I don't mind if they're old or not. As I've been getting more contacts over the last month, I've learnt more about Singapore music's history and its noticeably expanding genre scope. It's not that it's actually growing; more of my own view getting less and less blinkered as I know more.
I'll also be compiling playlists, featuring singular songs from each of the albums that have been reviewed thus far. Of course it'll be the picks- I am promoting here! Criterion for each album to be in the playlist is as long as it doesn't fail. I don't think I'm actually going to give any album a score lower than D7, however - I do think I've been far too critical in the review of the Great Spy Experiment's 2007 dance rock breakthrough Flower Show Riots, which I'd given a C6. Not that my review was too critical for the album. I'm talking about the C6. (Flower Show Riots sucked.)
So if a 'sucked' album could get a C6... where could I go from there? I'm here mostly for critique anyway, not just plastering F9's like nobody's business as it is within my greatest interests to see that all of these talented musicians do well. An E8 and an F9 could very well be rarer than an A1, which I have also yet to give.
It's been highly tempting to give MUON's "The New Mutants" an A1, but when I say A1, I mean, hell, this is totally mind-bending. They change my perspectives of music and what it has in store for me (in a good way). "The New Mutants" is fantastic, but nothing extraordinary. What's extraordinary? Looking at music elsewhere, I'd say DJ Shadow's "Endtroducing...." (1996), the Dave Brubeck Quartet's "Take Five" (1959), the Clash's "London Calling" (1979) and maybe even Dizzee Rascal's "Boy in da Corner" (2003) if I'm feeling particularly grimey at the moment.

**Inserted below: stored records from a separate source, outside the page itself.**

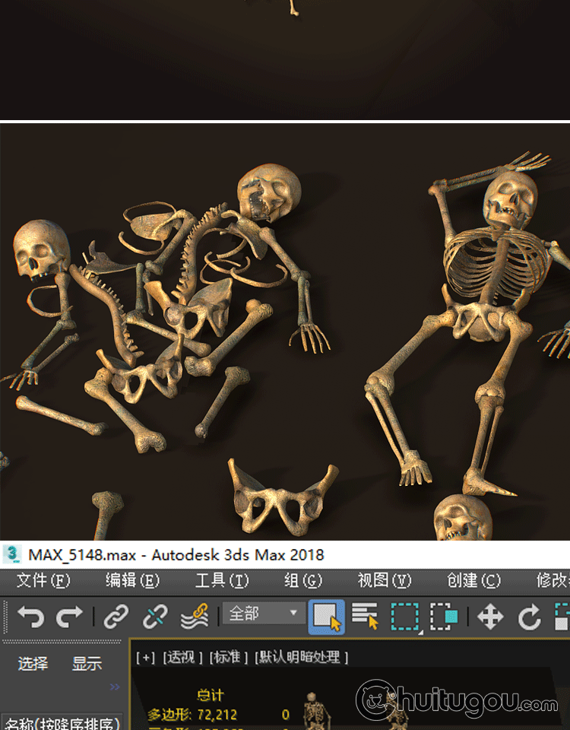The height and width of the screenshot is (730, 570).
Task: Click the 显示 tab in scene explorer
Action: (87, 664)
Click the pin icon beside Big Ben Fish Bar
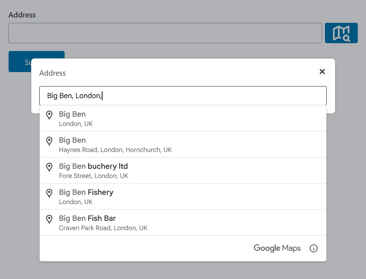Viewport: 366px width, 279px height. (x=49, y=219)
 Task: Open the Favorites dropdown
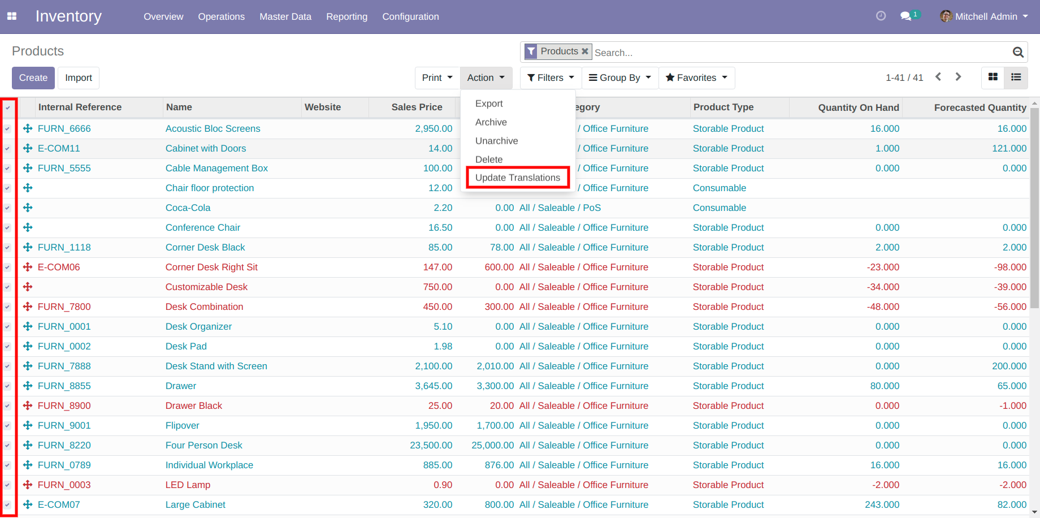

Otherwise, best not to get all tight on grading and reviewing and critiquing and exalting. Opinions, thoughts, mindsets, ideals, they all change, and at this adolescent age of mine, I'm an absolute ideology chameleon.
What's me listening to now outside of Singapore? The Shins' "Chutes Too Narrow", a fantastic progression of pop music cleverly crafted, Public Enemy's "It Takes a Nation of Millions to Hold Us Back", the most balanced hip-hop album ever, Flying Lotus' "Pattern+Grid World", short and sweet and sensational, Jason Moran's "Ten", a modernistic jazz piece with an unthinkable Theolonious Monk cover, James Blake's "Klavierwerke" and "CMYK", who I wish a complete album from, and lest I forget, EZA's "Minimal Variations", whose Badupbebop still plays like a broken recorder in my head.
Also, Cee-Lo's profanity party of a track "**** You" is absolutely wonderful and a joy to hear on the radio. And also uttered by little 10-year olds who have an all-too-clear idea of the world surrounding them.
Amateur Takes Control
You, Me, and the Things Unsaid
2008 / 11 tracks, 54.2 mins / Kitty Wu Records
[Request for Download Link] (125MB)
"Built On Miles of Hope" comes in like fresh air when you've just come out of an air-conditioned building, that is, air-conditioned with large doses of boring and noisy. And the tracks thereafter too. Not to say that Amateur Takes Control stops being noisy after "Built On Miles of Hope", and not to say that they stop being boring either. But their form is well-improved, with "The Difference is" and "Leaving It Under Carpets" proving Amateur Takes Control has got the catchy hooks to keep one interested. Unfortunately, they're just too sparse, and the album ends on a horribly weak note, culminating in huge misstep title track "You, Me, and the Things Unsaid", where wildly unnecessary snippets of hip youngsters adorn the sound waves talking about things with their mouths pouting and their eyeballs rolling to look at the top, thinking about the smartest things they could say; Seems artful, maybe, seems clever, seems hip, seems utterly distracting, seems stupid and out of point. I never felt love or any of the things said in that song during the run-through of the album, but whatever - I've got MP3 players for a reason, and one of them is that I can make "Ghost Promises" the closer.
Track Cuts: "The Difference is", "Leaving It Under Carpets"
I've always wondered what the radio stations in Singapore have been doing for the local scene here. But I don't usually listen to the radio - It just isn't my type, if you know what I mean? It's to limited, confined to only a low spectrum of music. I can't disagree that there are some tracks on the airwaves which are great stuff, only not everything is, and there's too little to choose from anyway.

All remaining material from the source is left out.